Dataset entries
▽

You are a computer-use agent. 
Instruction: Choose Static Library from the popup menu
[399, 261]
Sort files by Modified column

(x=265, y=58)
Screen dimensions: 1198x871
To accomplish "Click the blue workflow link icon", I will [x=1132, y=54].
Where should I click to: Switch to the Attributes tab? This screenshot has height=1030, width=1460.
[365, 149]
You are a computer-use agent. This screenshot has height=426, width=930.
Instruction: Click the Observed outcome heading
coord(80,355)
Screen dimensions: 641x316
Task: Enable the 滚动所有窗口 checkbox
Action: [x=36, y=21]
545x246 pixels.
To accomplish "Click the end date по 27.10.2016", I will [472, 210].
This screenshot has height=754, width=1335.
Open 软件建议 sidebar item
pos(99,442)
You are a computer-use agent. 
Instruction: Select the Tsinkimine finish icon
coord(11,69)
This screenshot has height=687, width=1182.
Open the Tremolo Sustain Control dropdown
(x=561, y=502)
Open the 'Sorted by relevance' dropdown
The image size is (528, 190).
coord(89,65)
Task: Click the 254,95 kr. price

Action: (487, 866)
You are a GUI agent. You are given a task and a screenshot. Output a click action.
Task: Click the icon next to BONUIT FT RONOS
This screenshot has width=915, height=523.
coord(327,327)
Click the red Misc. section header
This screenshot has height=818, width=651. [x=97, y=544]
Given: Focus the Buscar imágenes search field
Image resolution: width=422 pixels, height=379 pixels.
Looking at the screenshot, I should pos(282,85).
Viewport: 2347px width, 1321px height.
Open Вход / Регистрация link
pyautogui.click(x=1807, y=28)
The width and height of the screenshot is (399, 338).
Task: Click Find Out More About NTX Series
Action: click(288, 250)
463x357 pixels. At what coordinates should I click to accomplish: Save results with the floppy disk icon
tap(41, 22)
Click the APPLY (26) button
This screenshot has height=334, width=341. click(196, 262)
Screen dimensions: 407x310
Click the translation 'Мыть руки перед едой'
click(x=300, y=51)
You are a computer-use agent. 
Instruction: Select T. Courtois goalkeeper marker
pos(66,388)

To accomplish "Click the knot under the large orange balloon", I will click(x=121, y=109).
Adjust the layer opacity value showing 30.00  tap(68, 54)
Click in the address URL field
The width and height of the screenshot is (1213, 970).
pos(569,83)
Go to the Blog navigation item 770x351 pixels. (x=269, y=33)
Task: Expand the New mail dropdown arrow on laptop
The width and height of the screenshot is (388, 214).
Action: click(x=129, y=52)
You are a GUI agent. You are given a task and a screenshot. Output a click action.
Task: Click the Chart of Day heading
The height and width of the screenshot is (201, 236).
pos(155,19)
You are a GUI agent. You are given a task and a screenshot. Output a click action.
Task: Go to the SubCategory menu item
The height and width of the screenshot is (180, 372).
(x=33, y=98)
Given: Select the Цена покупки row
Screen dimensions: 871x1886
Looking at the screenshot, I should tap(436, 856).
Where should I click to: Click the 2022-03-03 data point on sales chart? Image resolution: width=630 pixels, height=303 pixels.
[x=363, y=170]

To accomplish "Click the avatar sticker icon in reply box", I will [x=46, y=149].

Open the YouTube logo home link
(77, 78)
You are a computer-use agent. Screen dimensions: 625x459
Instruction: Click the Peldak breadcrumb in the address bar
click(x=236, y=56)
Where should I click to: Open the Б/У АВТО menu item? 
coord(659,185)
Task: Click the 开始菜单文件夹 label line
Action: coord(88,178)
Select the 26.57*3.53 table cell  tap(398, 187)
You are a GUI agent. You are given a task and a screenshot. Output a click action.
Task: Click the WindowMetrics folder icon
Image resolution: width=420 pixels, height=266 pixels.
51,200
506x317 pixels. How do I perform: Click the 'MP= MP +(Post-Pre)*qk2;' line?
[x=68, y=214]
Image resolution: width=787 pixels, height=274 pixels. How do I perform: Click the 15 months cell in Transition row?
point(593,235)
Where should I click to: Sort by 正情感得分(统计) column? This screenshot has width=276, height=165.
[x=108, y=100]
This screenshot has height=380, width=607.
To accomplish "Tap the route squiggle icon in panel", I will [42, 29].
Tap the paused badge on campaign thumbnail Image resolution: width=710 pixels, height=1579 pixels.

△

Exact copies of all the records are to be printed.

You are a computer-use agent. 
Instruction: Choose Static Library from the popup menu
[399, 261]
Sort files by Modified column

(x=265, y=58)
Screen dimensions: 1198x871
To accomplish "Click the blue workflow link icon", I will [x=1132, y=54].
Where should I click to: Switch to the Attributes tab? This screenshot has height=1030, width=1460.
[365, 149]
You are a computer-use agent. This screenshot has height=426, width=930.
Instruction: Click the Observed outcome heading
coord(80,355)
Screen dimensions: 641x316
Task: Enable the 滚动所有窗口 checkbox
Action: [x=36, y=21]
545x246 pixels.
To accomplish "Click the end date по 27.10.2016", I will [472, 210].
This screenshot has height=754, width=1335.
Open 软件建议 sidebar item
pos(99,442)
You are a computer-use agent. 
Instruction: Select the Tsinkimine finish icon
coord(11,69)
This screenshot has height=687, width=1182.
Open the Tremolo Sustain Control dropdown
(x=561, y=502)
Open the 'Sorted by relevance' dropdown
The image size is (528, 190).
coord(89,65)
Task: Click the 254,95 kr. price

Action: (487, 866)
You are a GUI agent. You are given a task and a screenshot. Output a click action.
Task: Click the icon next to BONUIT FT RONOS
This screenshot has width=915, height=523.
coord(327,327)
Click the red Misc. section header
This screenshot has height=818, width=651. [x=97, y=544]
Given: Focus the Buscar imágenes search field
Image resolution: width=422 pixels, height=379 pixels.
Looking at the screenshot, I should pos(282,85).
Viewport: 2347px width, 1321px height.
Open Вход / Регистрация link
pyautogui.click(x=1807, y=28)
The width and height of the screenshot is (399, 338).
Task: Click Find Out More About NTX Series
Action: click(288, 250)
463x357 pixels. At what coordinates should I click to accomplish: Save results with the floppy disk icon
tap(41, 22)
Click the APPLY (26) button
This screenshot has height=334, width=341. click(196, 262)
Screen dimensions: 407x310
Click the translation 'Мыть руки перед едой'
click(x=300, y=51)
You are a computer-use agent. 
Instruction: Select T. Courtois goalkeeper marker
pos(66,388)

To accomplish "Click the knot under the large orange balloon", I will click(x=121, y=109).
Adjust the layer opacity value showing 30.00  tap(68, 54)
Click in the address URL field
The width and height of the screenshot is (1213, 970).
pos(569,83)
Go to the Blog navigation item 770x351 pixels. (x=269, y=33)
Task: Expand the New mail dropdown arrow on laptop
The width and height of the screenshot is (388, 214).
Action: click(x=129, y=52)
You are a GUI agent. You are given a task and a screenshot. Output a click action.
Task: Click the Chart of Day heading
The height and width of the screenshot is (201, 236).
pos(155,19)
You are a GUI agent. You are given a task and a screenshot. Output a click action.
Task: Go to the SubCategory menu item
The height and width of the screenshot is (180, 372).
(x=33, y=98)
Given: Select the Цена покупки row
Screen dimensions: 871x1886
Looking at the screenshot, I should tap(436, 856).
Where should I click to: Click the 2022-03-03 data point on sales chart? Image resolution: width=630 pixels, height=303 pixels.
[x=363, y=170]

To accomplish "Click the avatar sticker icon in reply box", I will [x=46, y=149].

Open the YouTube logo home link
(77, 78)
You are a computer-use agent. Screen dimensions: 625x459
Instruction: Click the Peldak breadcrumb in the address bar
click(x=236, y=56)
Where should I click to: Open the Б/У АВТО menu item? 
coord(659,185)
Task: Click the 开始菜单文件夹 label line
Action: coord(88,178)
Select the 26.57*3.53 table cell  tap(398, 187)
You are a GUI agent. You are given a task and a screenshot. Output a click action.
Task: Click the WindowMetrics folder icon
Image resolution: width=420 pixels, height=266 pixels.
51,200
506x317 pixels. How do I perform: Click the 'MP= MP +(Post-Pre)*qk2;' line?
[x=68, y=214]
Image resolution: width=787 pixels, height=274 pixels. How do I perform: Click the 15 months cell in Transition row?
point(593,235)
Where should I click to: Sort by 正情感得分(统计) column? This screenshot has width=276, height=165.
[x=108, y=100]
This screenshot has height=380, width=607.
To accomplish "Tap the route squiggle icon in panel", I will [42, 29].
Tap the paused badge on campaign thumbnail Image resolution: width=710 pixels, height=1579 pixels.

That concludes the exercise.